Active Learning with Context Sampling and One-vs-Rest Entropy for Semantic Segmentation
Fei Wu, Pablo Marquez-Neila, Hedyeh Rafi-Tarii, Raphael Sznitman
TL;DR
This work tackles the high annotation cost of multi-class semantic segmentation and the importance of boundary pixels by introducing OREAL, a patch-based active learning method that combines maximum aggregation of pixel uncertainties with a novel one-vs-rest entropy score for implicit class balancing. It operates on superpixel patches with dominant labeling to minimize annotation effort, and uses a class-balancing-aware annotation strategy to ensure tail classes are well represented.
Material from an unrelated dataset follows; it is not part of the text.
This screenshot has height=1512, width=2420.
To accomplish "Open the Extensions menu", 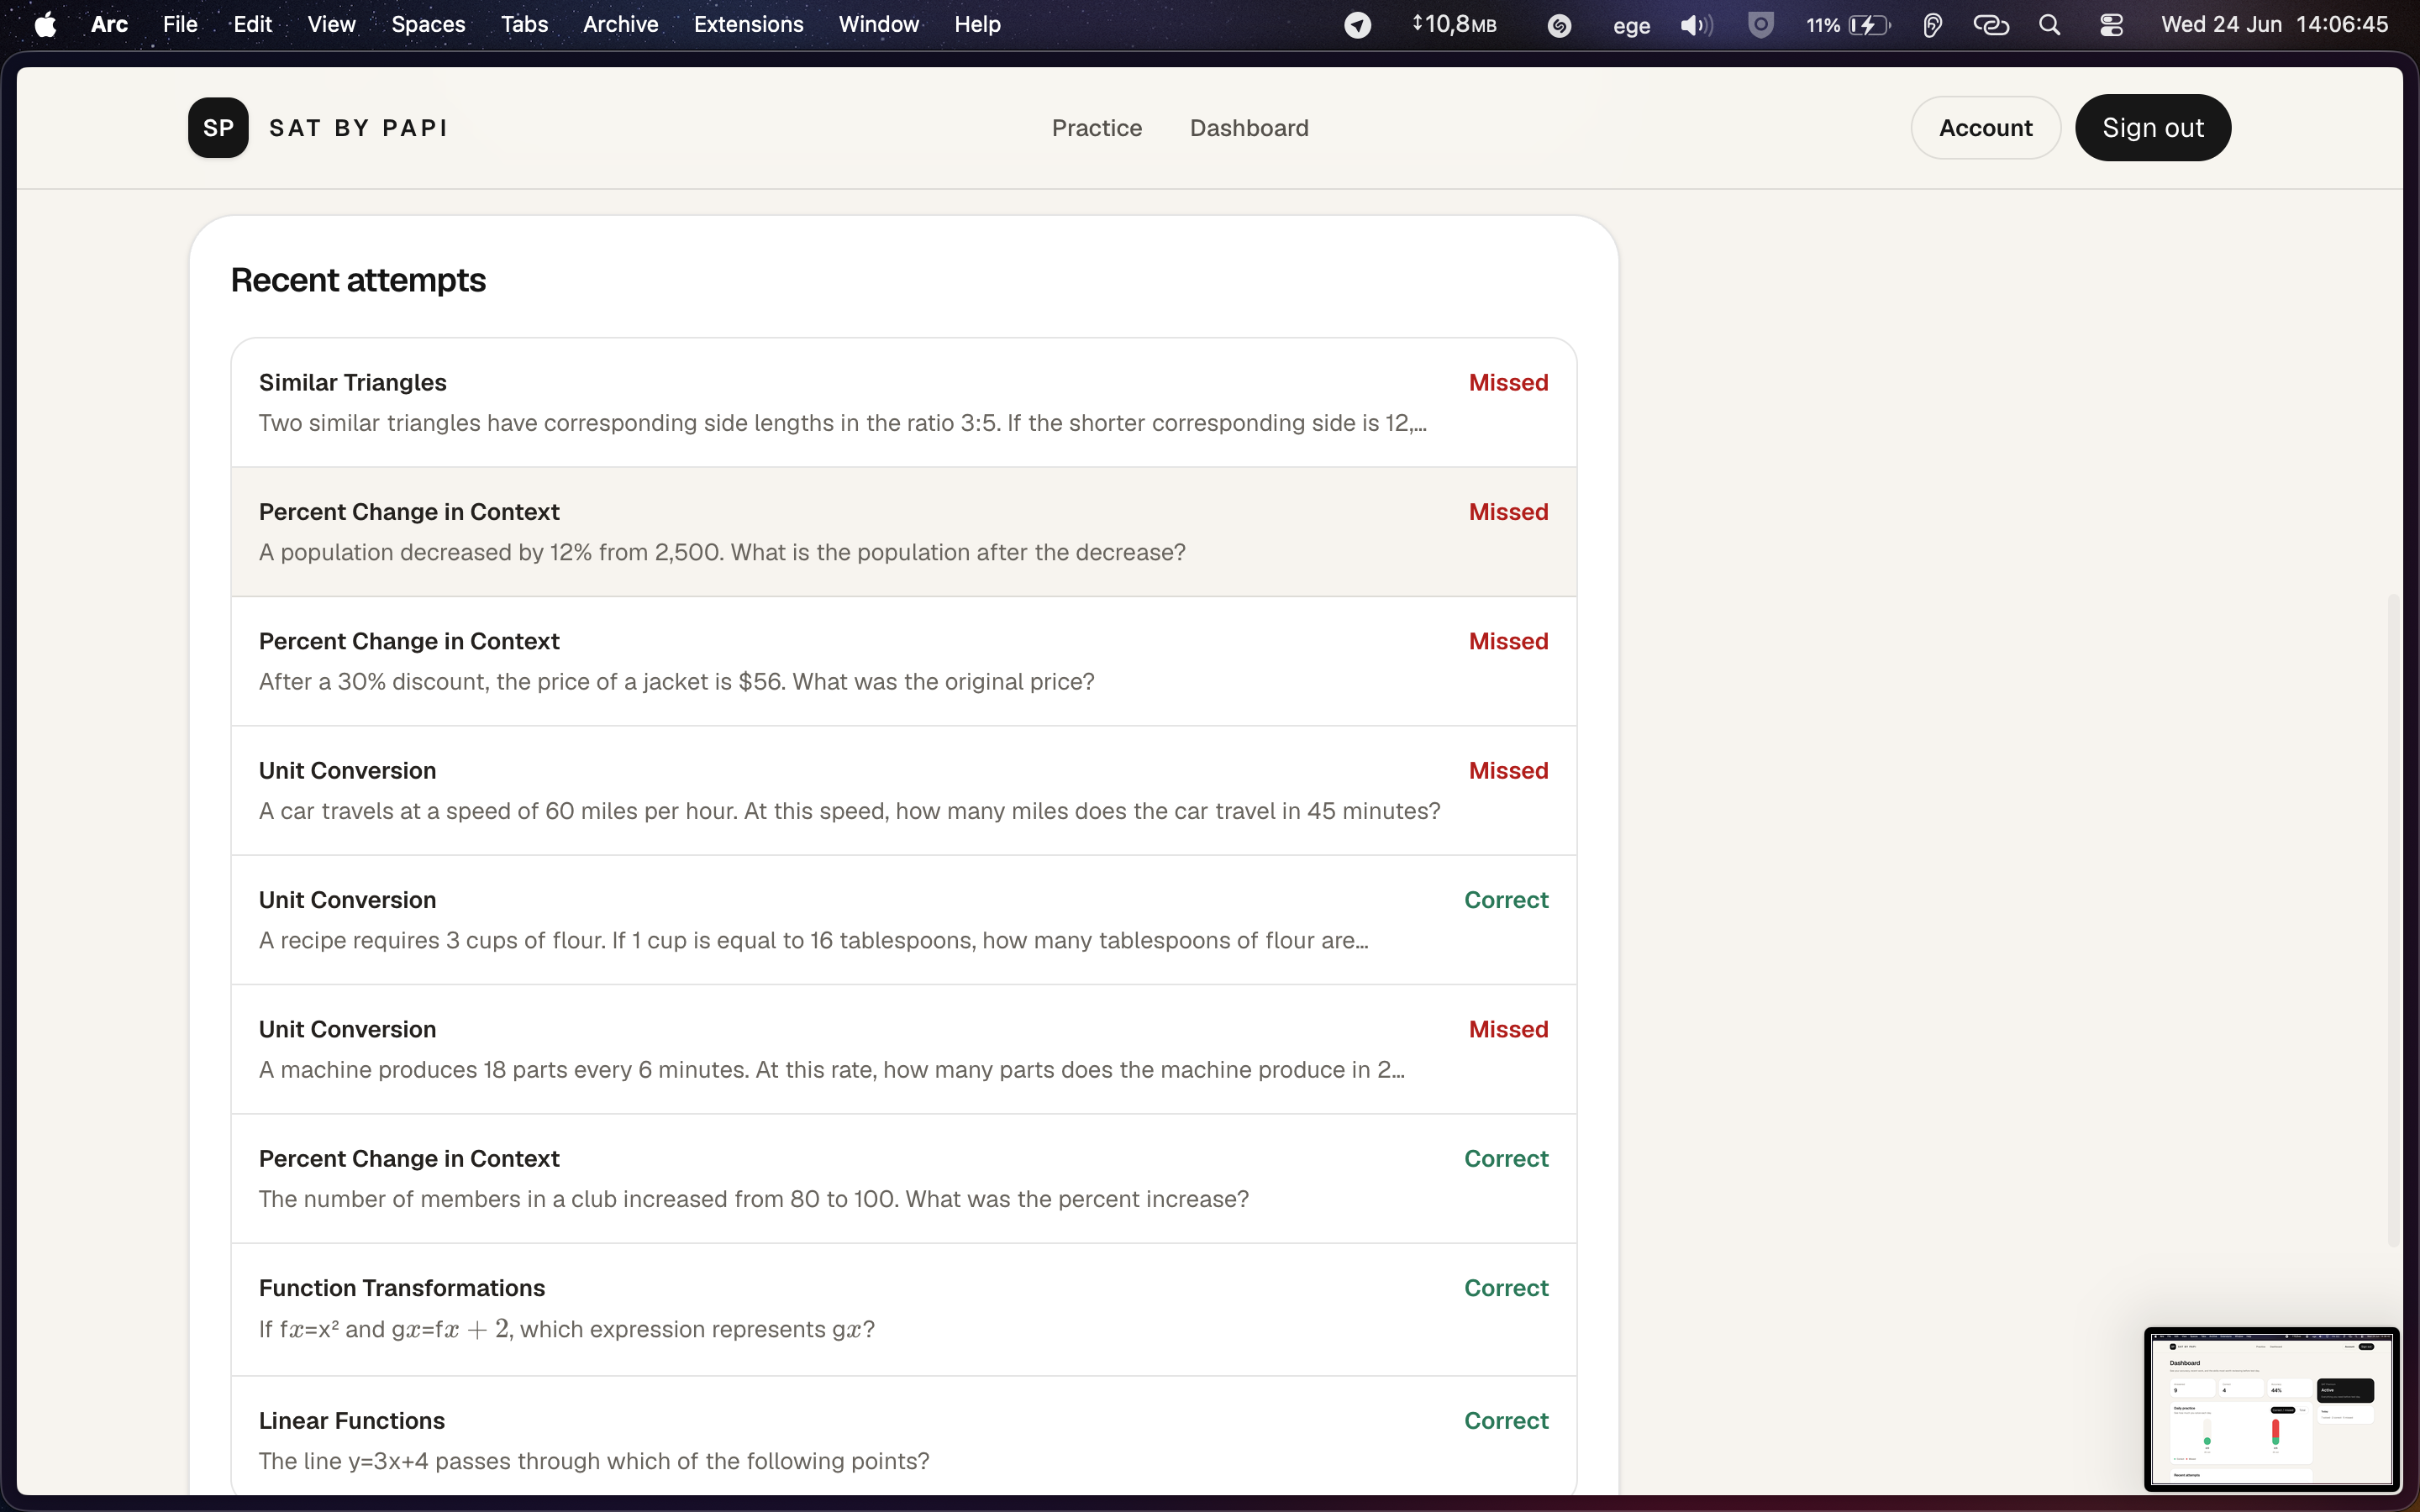I will 748,24.
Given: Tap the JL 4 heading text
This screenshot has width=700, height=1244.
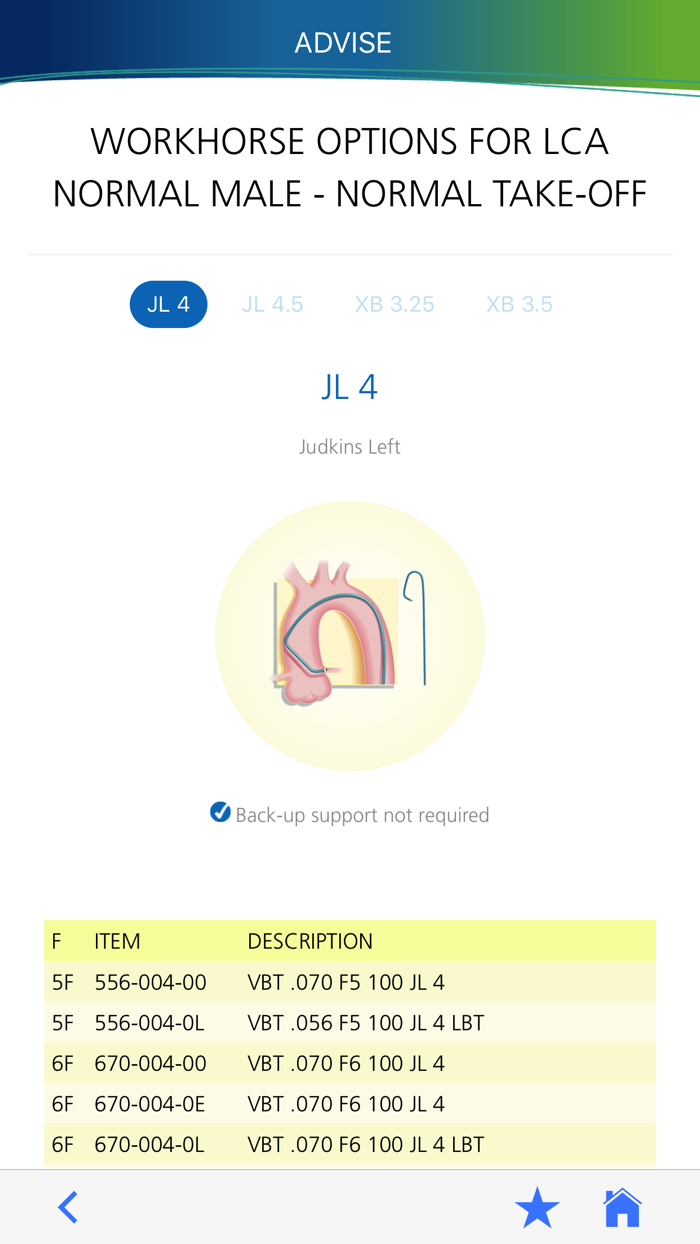Looking at the screenshot, I should [x=349, y=387].
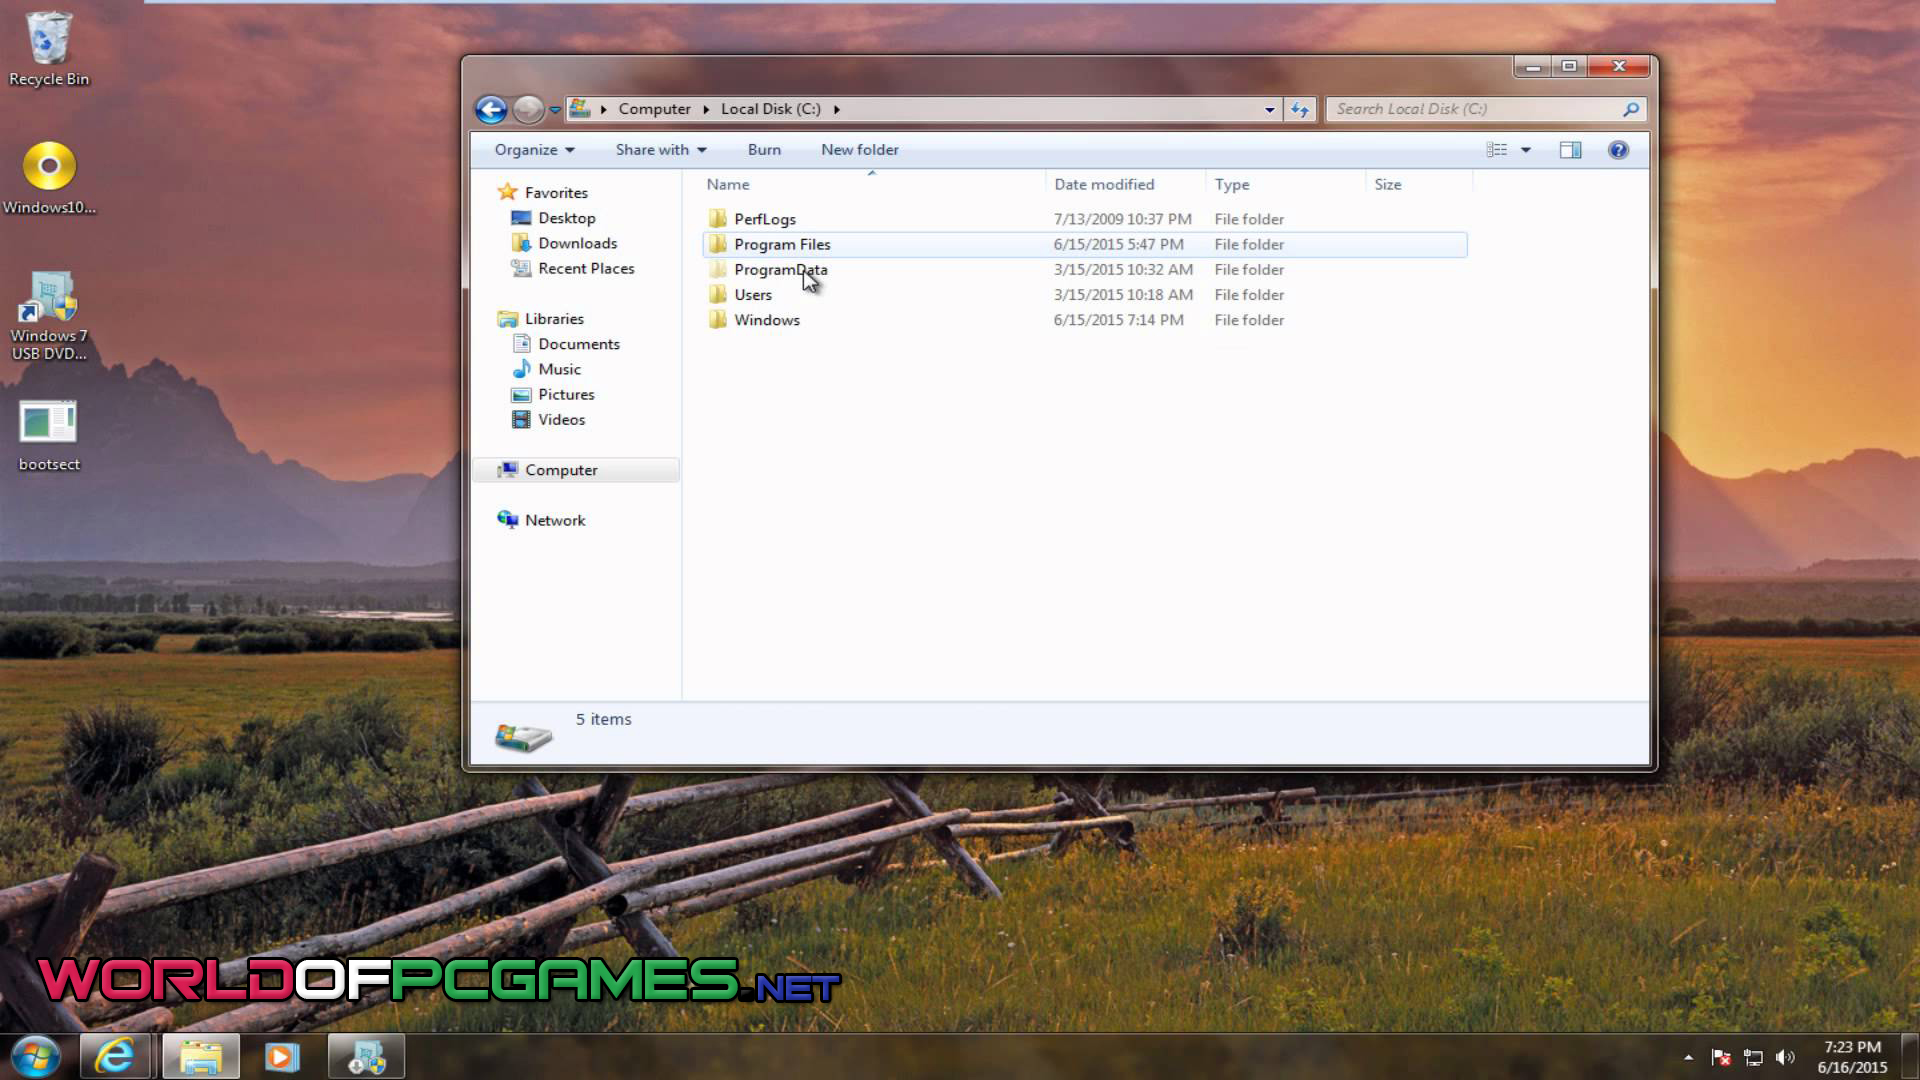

Across four diverse datasets and multiple architectures, OREAL achieves competitive and often superior AuALC and mIoU, with notable gains when using the max aggregation strategy that emphasizes boundary regions. The approach demonstrates that prioritizing context around objects and class-aware uncertainty can substantially reduce labeling cost while improving segmentation performance in real-world settings.
Abstract
Multi-class semantic segmentation remains a cornerstone challenge in computer vision. Yet, dataset creation remains excessively demanding in time and effort, especially for specialized domains. Active Learning (AL) mitigates this challenge by selecting data points for annotation strategically. However, existing patch-based AL methods often overlook boundary pixels critical information, essential for accurate segmentation. We present OREAL, a novel patch-based AL method designed for multi-class semantic segmentation. OREAL enhances boundary detection by employing maximum aggregation of pixel-wise uncertainty scores. Additionally, we introduce one-vs-rest entropy, a novel uncertainty score function that computes class-wise uncertainties while achieving implicit class balancing during dataset creation. Comprehensive experiments across diverse datasets and model architectures validate our hypothesis.